## Instruction 1
In the article on Kelly King, rewrite the part that opens with the words containing "Once and future" and closes with "pull the trigger.", swapping "gantlet" for "gauntlet".
## Instruction 2
Do these statements agree with the article on Kelly King? For each, answer yes or no and quote the deciding words.
(a) Kelly King worked at BB&T for his whole career before becoming CEO.
(b) King took over as CEO in January 2010.
(c) John Allison had held the CEO title for about ten years.
## Instruction 3
Continue the article on Kelly King from where it stops.

## Page
────────────────────────────────────────

Once and future king
A bank built upon decades of disciplined growth is poised to “come out of this crisis stronger than it went in.”
To paraphrase Dr. John, he was in the right place, but it must have been the wrong time. Kelly King had spent 36 years, his entire career, at BB&T Corp., playing a key role in turning a sleepy Eastern North Carolina bank into one of the nation’s largest financial holding companies. But when he finally got the top job in January 2009, assuming the CEO title his friend John Allison had held for nearly 20 years, the banking system was in crisis. With the economy wallowing in the worst downturn since the Great Depression, running the bank was like running a gantlet — bashed by forces beyond his control and forced to bend to the government’s mercurial demands. Then, not six months into the job, he had to pull the trigger.

────────────────────────────────────────

## Entries provided
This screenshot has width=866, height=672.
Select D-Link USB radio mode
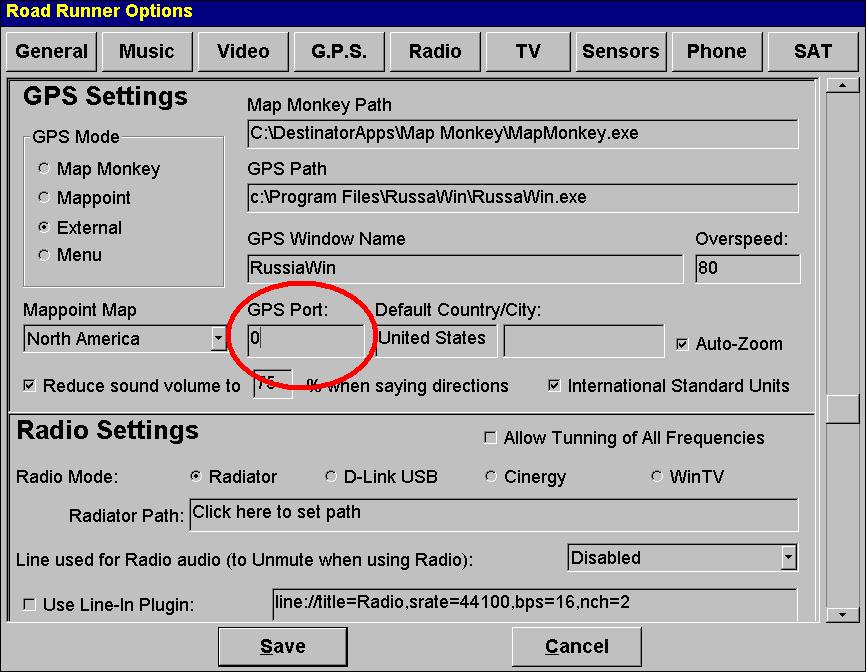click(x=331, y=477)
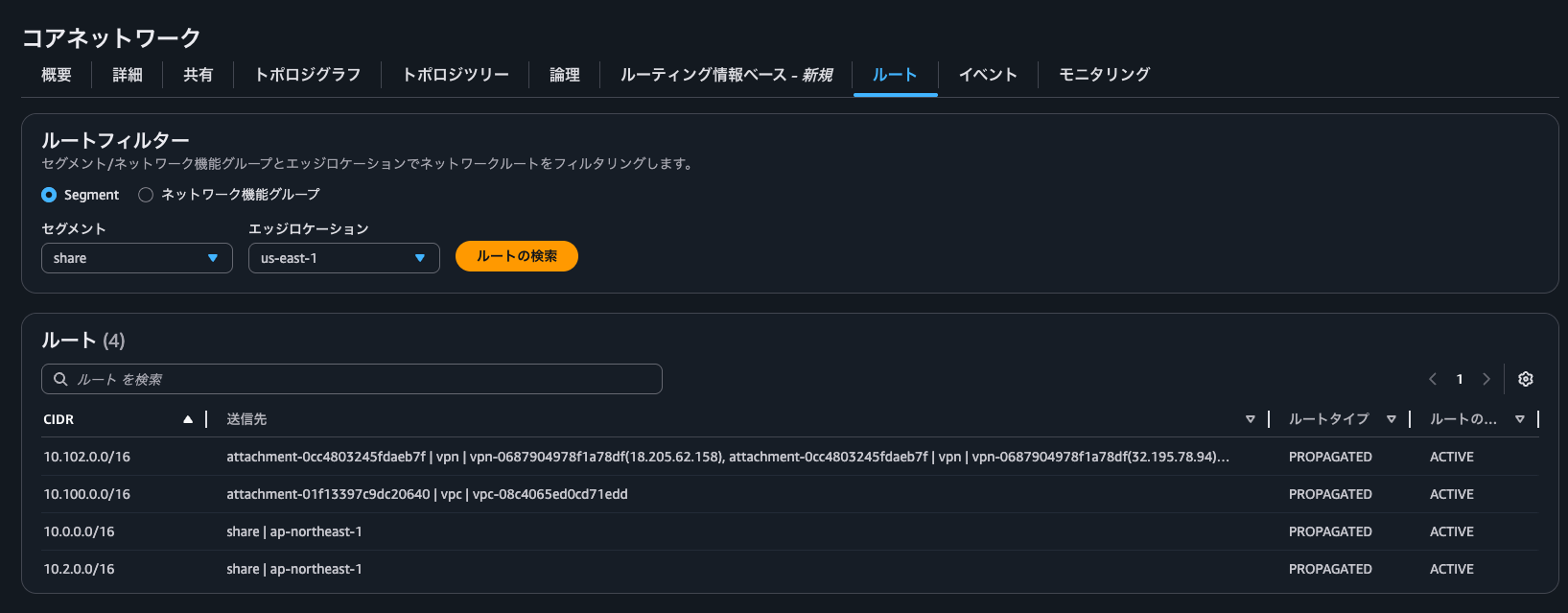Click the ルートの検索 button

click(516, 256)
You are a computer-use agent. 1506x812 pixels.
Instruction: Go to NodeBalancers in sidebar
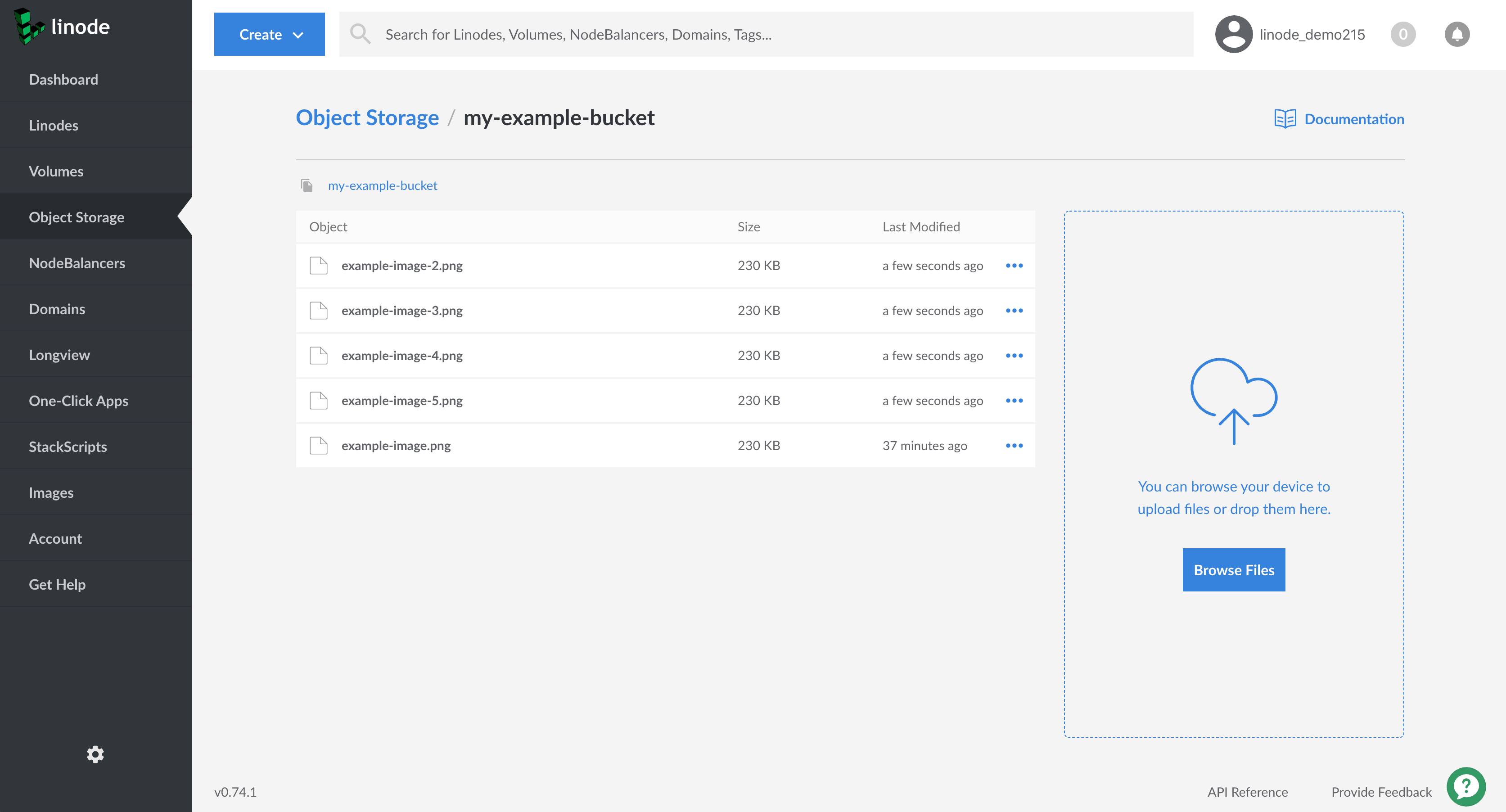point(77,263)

────────────────────────────────────────

## Final answer 1
Once and future king
A bank built upon decades of disciplined growth is poised to “come out of this crisis stronger than it went in.”
To paraphrase Dr. John, he was in the right place, but it must have been the wrong time. Kelly King had spent 36 years, his entire career, at BB&T Corp., playing a key role in turning a sleepy Eastern North Carolina bank into one of the nation’s largest financial holding companies. But when he finally got the top job in January 2009, assuming the CEO title his friend John Allison had held for nearly 20 years, the banking system was in crisis. With the economy wallowing in the worst downturn since the Great Depression, running the bank was like running a gauntlet — bashed by forces beyond his control and forced to bend to the government’s mercurial demands. Then, not six months into the job, he had to pull the trigger.

## Final answer 2
(a) Yes: "Kelly King had spent 36 years, his entire career, at BB&T Corp."
(b) No: "when he finally got the top job in January 2009"
(c) No: "his friend John Allison had held for nearly 20 years"

## Final answer 3
Within days, the letters started arriving. They accused him of incompetence and, worse, bad faith. Just another selfish executive out for his own gain and aggrandizement, the writers said, no better than a Wall Street scoundrel. The decision that brought the hate mail — cutting BB&T’s durable dividend from 47 to 15 cents a share — was the hardest of his career. “I knew it was the right decision,” he says, “I knew it then, and I know it now.” Truth is, he had little choice. Not only were regulators pressuring any bank that had taken bailout money to limit payouts, but the sluggish economy was dragging down earnings. “In looking forward, we could see that our problem loans were going up — less than the industry average, but they were going up.”
The irate shareholders didn’t give a damn: They wanted that dividend back. For nearly four decades, roughly from the time King entered its management-training program, investors had been able to count on a rising payout from BB&T. But while it has weathered the storm better than competitors — one of only three large regional banks in the U.S. to turn a profit in every quarter of the financial crisis — BB&T still faces challenges. Earnings declined 51.3% last year. The economy remains weak. Through the end of the first quarter, problem loans had continued to rise. Robust profitability gains might not return until next year or even the year after. Reaching the top, Kelly King still has a long row to hoe.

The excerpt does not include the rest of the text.